The AP exam often targets (1) and (3), and it also expects you to know that this cannot be used in a static context.

How this works in assignments (fixing shadowing)

Recall the earlier shadowing bug:

public class ShadowDemo {
    private int x;

    public ShadowDemo(int x) {
        x = x; // wrong
    }
}

To assign the parameter into the instance variable, you need to refer to the instance variable explicitly:

public class ShadowDemo {
    private int x;

    public ShadowDemo(int x) {
        this.x = x; // correct
    }
}

Read it as: “set the current object’s x to the parameter x.”

This pattern is extremely common in AP CSA constructors.

this to call another instance method

Inside an instance method, you can write this.methodName() to emphasize you’re calling a method on the current object:

public class Greeter {
    private String name;

    public Greeter(String name) {
        this.name = name;
    }

    public void greet() {
        System.out.println("Hi, " + this.name);
        this.logGreeting();
    }

    private void logGreeting() {
        // internal helper
    }
}

Most of the time, this. is optional when referring to instance members (because Java will assume you mean the current object).
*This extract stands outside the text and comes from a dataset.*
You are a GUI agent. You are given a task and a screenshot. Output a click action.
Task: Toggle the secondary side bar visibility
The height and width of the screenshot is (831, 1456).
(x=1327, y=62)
But it becomes required when there’s shadowing.

this(...): calling another constructor

Java lets you overload constructors (multiple constructors with different parameter lists). Sometimes you want one constructor to reuse another to avoid duplicating logic. You can do this with constructor chaining using this(...).

Important rule: this(...) must be the first statement in a constructor.

public class Rectangle {
    private int width;
    private int height;

    public Rectangle(int width, int height) {
        this.width = width;
        this.height = height;
    }

    public Rectangle(int sideLength) {
        this(sideLength, sideLength); // must be first line
    }
}

Why this is good design:

• It reduces repeated code.
• It ensures all constructors initialize the object consistently.
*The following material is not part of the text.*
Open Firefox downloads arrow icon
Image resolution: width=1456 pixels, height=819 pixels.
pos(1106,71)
A common error is trying to do work before this(...):

public Rectangle(int sideLength) {
    System.out.println("Making a square");
    this(sideLength, sideLength); // ERROR: not first statement
}

Passing this as an argument

Because this is just a reference to an object, you can pass it to other methods.

public class Team {
    public void addMember(Player p) {
        // ...
    }
}

public class Player {
    private Team team;

    public Player(Team team) {
        this.team = team;
        team.addMember(this); // pass the current Player object
    }
}

You don’t need this pattern often for AP CSA free-response, but it reinforces the meaning: this is “the current object.”

this and static context: what goes wrong

Because static methods run without an object, there is no “current object.” Therefore, you cannot use this in a static method.

public class Demo {
    private int x;

    public static void bad() {
        // System.out.println(this.x); // ERROR: cannot use this in static context
    }
}

A good mental check: if you can call a method like Demo.bad() (with no object), then inside it you cannot refer to this.

this vs object references

this is an object reference, just like any variable that points to an object.

public class Thing {
    public void show() {
        Thing ref = this;
        System.out.println(ref == this); // true
    }
}

You don’t need to use == with objects often in AP CSA (and it has special meaning), but the key idea is: this is not magical data; it’s a reference to an object.

Common misconceptions with this

• Thinking this means “the class.” It doesn’t. this means “this object.”
• Using this in a static method. There is no object in that context.
• Forgetting that this(...) must be the first statement in a constructor.

Exam Focus

• Typical question patterns:
  • Identify what this refers to at a given point in code (the current object).
  • Predict the effect of constructor code using this.field = parameter (especially with shadowing).
  • Determine whether constructor chaining with this(...) is legal and what it calls.
• Common mistakes:
  • Writing x = x; in a constructor and assuming the instance variable changes (shadowing bug).
  • Placing code before this(...) in a constructor.
  • Trying to use this inside a static method or assuming static methods have a “current object.”